Approximately 14-18 churches and associations are actively involved in the Western Gateway Cluster of the continent, an area that covers nine countries and 55 million people. Hedger was in Senegal and Gambia from Nov. 3-17 to work with teams from Concord Baptist Church, Jefferson City, and Freshwater Church, Bolivar. He also participated in International Mission Board (IMB) training Nov. 5-12 in the village of K (name not identified for security reasons).
“I want to say, ‘Bravo!’” Hedger said of the foothold Missouri Baptists have gained in Africa. “I would like 36 engaging churches, but if we got 36-50 churches over the life of the partnership involved in the Western Gateway Cluster, that’s doing great.”
The gains are flowing purely out of Hedger’s decade-long concentration on Africa.

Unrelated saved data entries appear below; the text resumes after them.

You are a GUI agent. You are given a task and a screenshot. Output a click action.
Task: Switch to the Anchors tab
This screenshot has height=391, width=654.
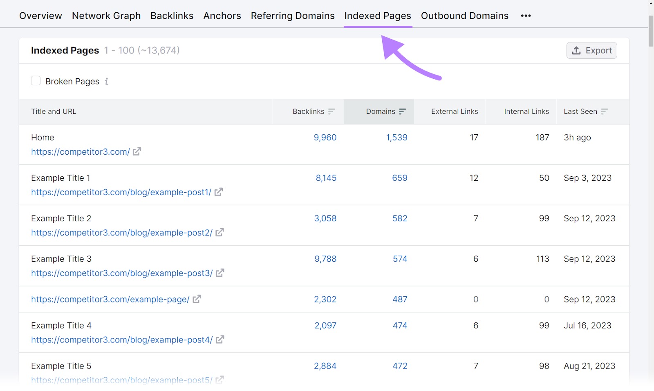tap(222, 16)
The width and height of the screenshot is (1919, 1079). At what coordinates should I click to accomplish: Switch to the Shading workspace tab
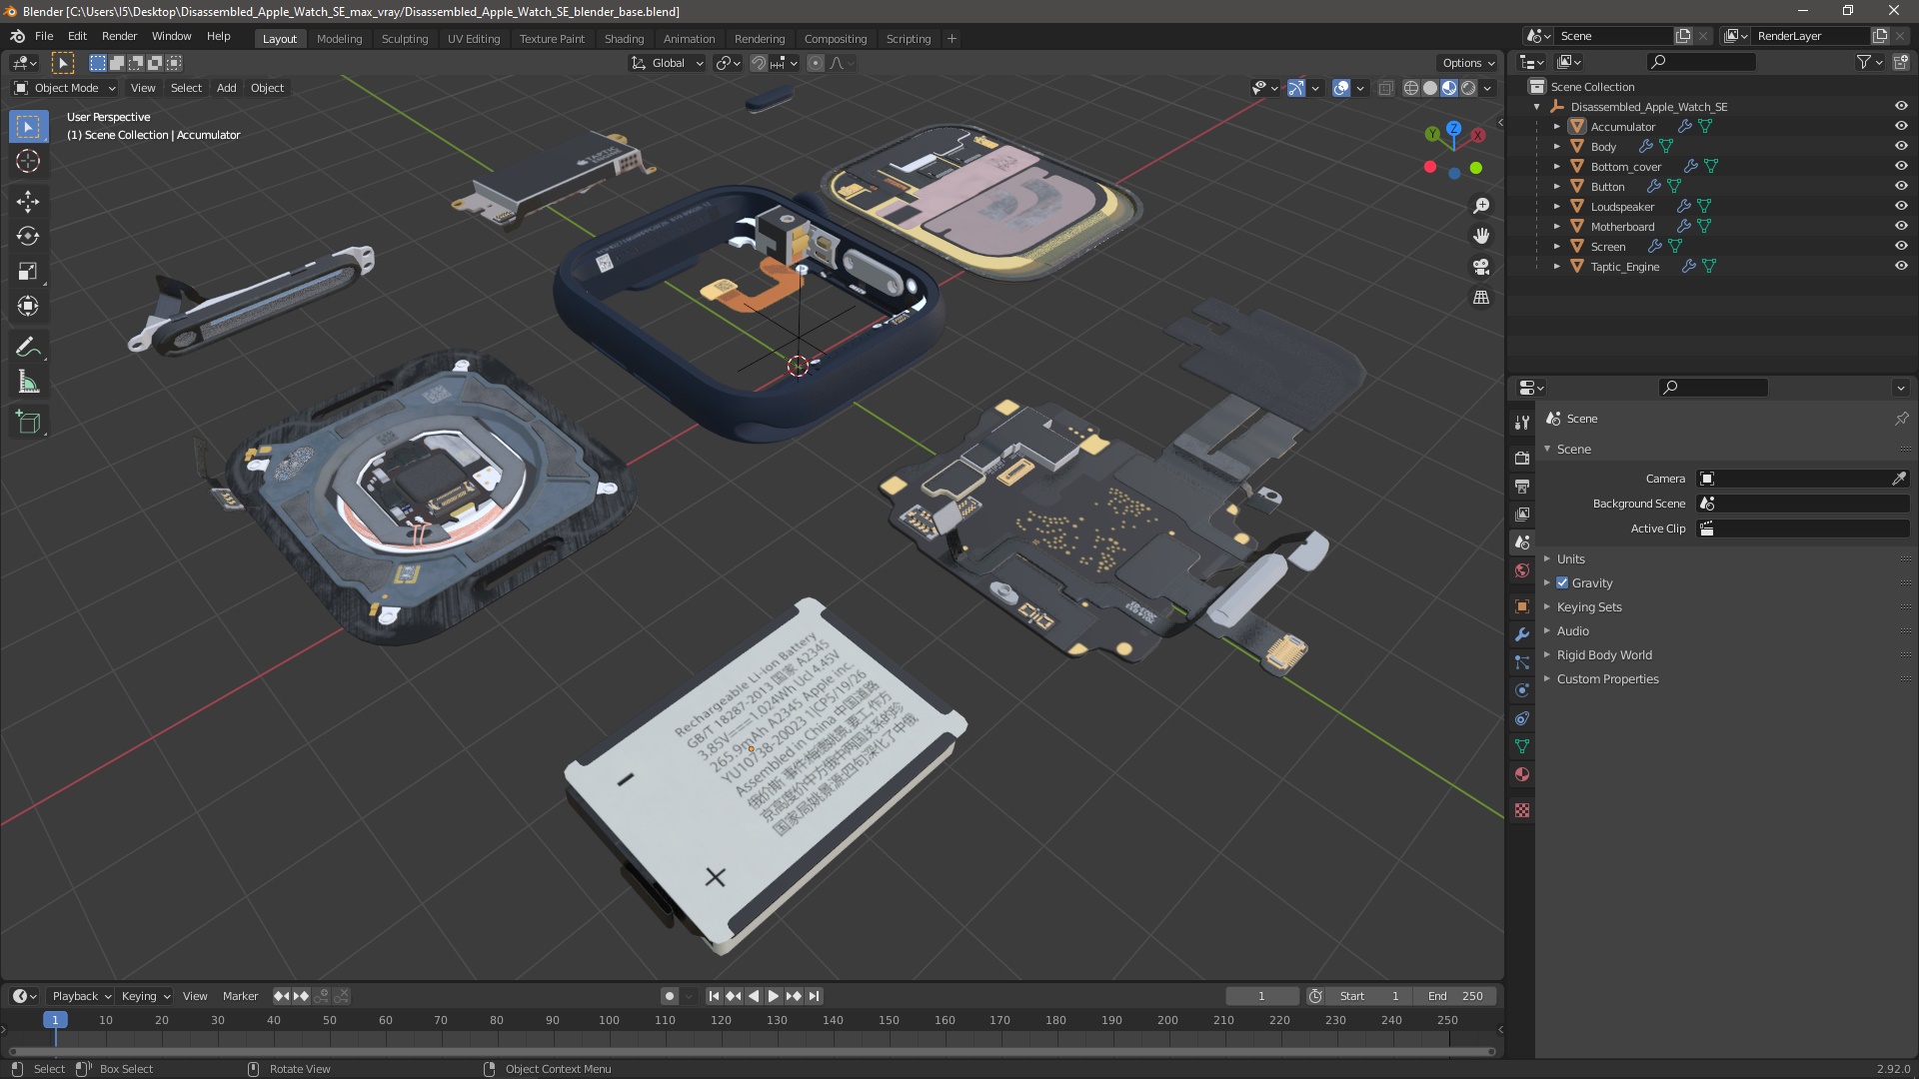624,39
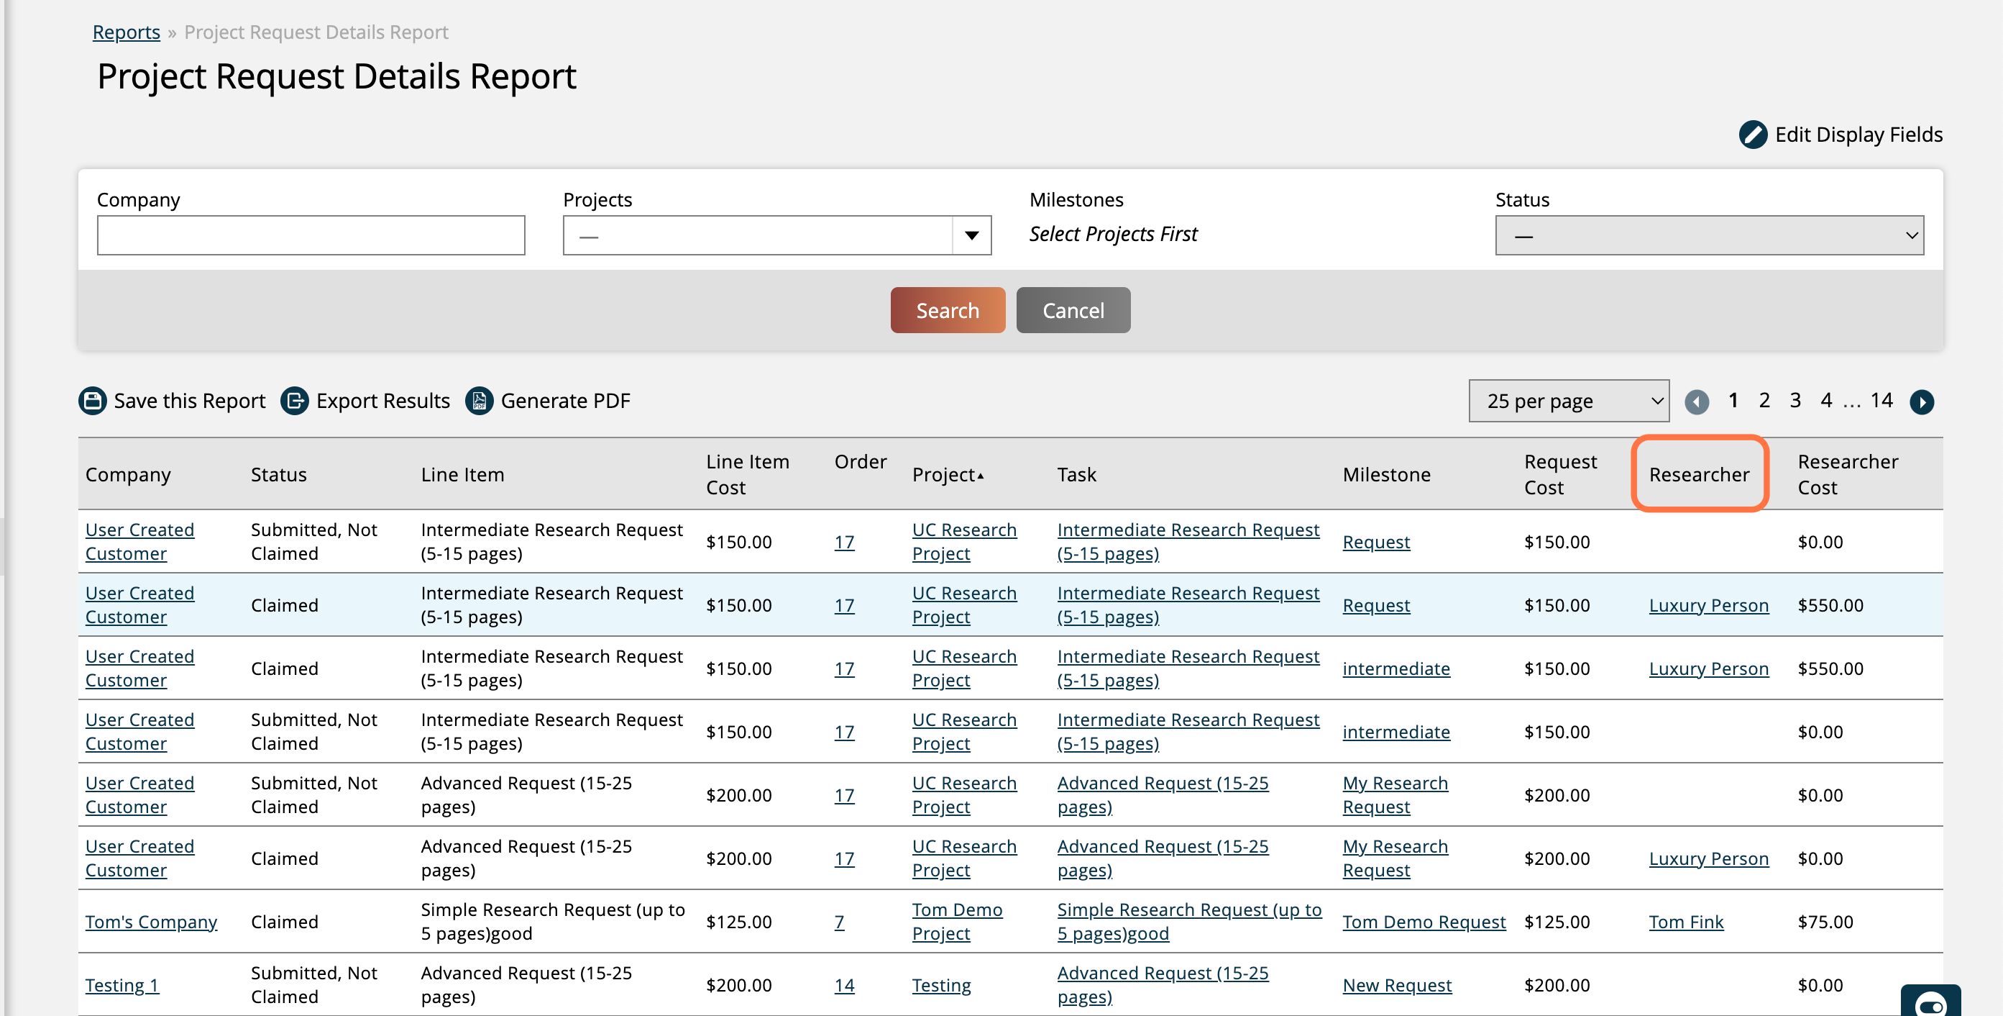The image size is (2003, 1016).
Task: Expand the Status dropdown filter
Action: click(1709, 235)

As pastor of Calvary Baptist Church, Neosho, from 2002-2007, he led the people from being a partnering (helping) church to being an engaging (acting as the missionary to an unreached people group) church. Now as an MBC specialist, he is coordinating a statewide strategy and sitting in on IMB training times that he wishes he would have had 20 years ago. He is trusted and beloved by many.
“There is more than just the fact that I’m a mobilizer,” Hedger said. “I really do consider many of those missionaries my personal friends. They are extremely appreciative of all that I’m able to do to get them these partners to make this happen.
“We will work it out somehow where we can give Missouri Baptist churches this training that IMB missionaries get for their working there so that our MBC churches will know the same thing IMB missionaries know.”
Hedger is referring to the foundational instruction he received in K. The IMB facilitators took the group through a systematic process of how to see an indigenous church planting movement both start and spread in an oral society. It involves understanding concepts of pre-entry, entry, evangelism, discipleship, church formation, leadership development, and exit strategy.
“It was a very common sharing,” Hedger said. “It is not a bunch of information that you just absorb like a sponge, then you go away then you do your own thing.
“A missionary team might have several units. One of them had four family units that were working with the one people group. When they broke up to do their brainstorming, that unit went together because they were trying to consider the stories from Scripture that would best work within their people group. So I noticed there’s a lot of flexibility. It’s not a hard, fast you must do this.”
The ultimate goal is to train Africans to do everything that is needed in church so that the locals are not looking to the Americans for leadership. This is how Hedger is communicating what needs to be done with Missouri Baptists.
“Everything has to be reproducible within that environment, whether it’s Africa, India, Latin America, Ontario, wherever it is,” Hedger said.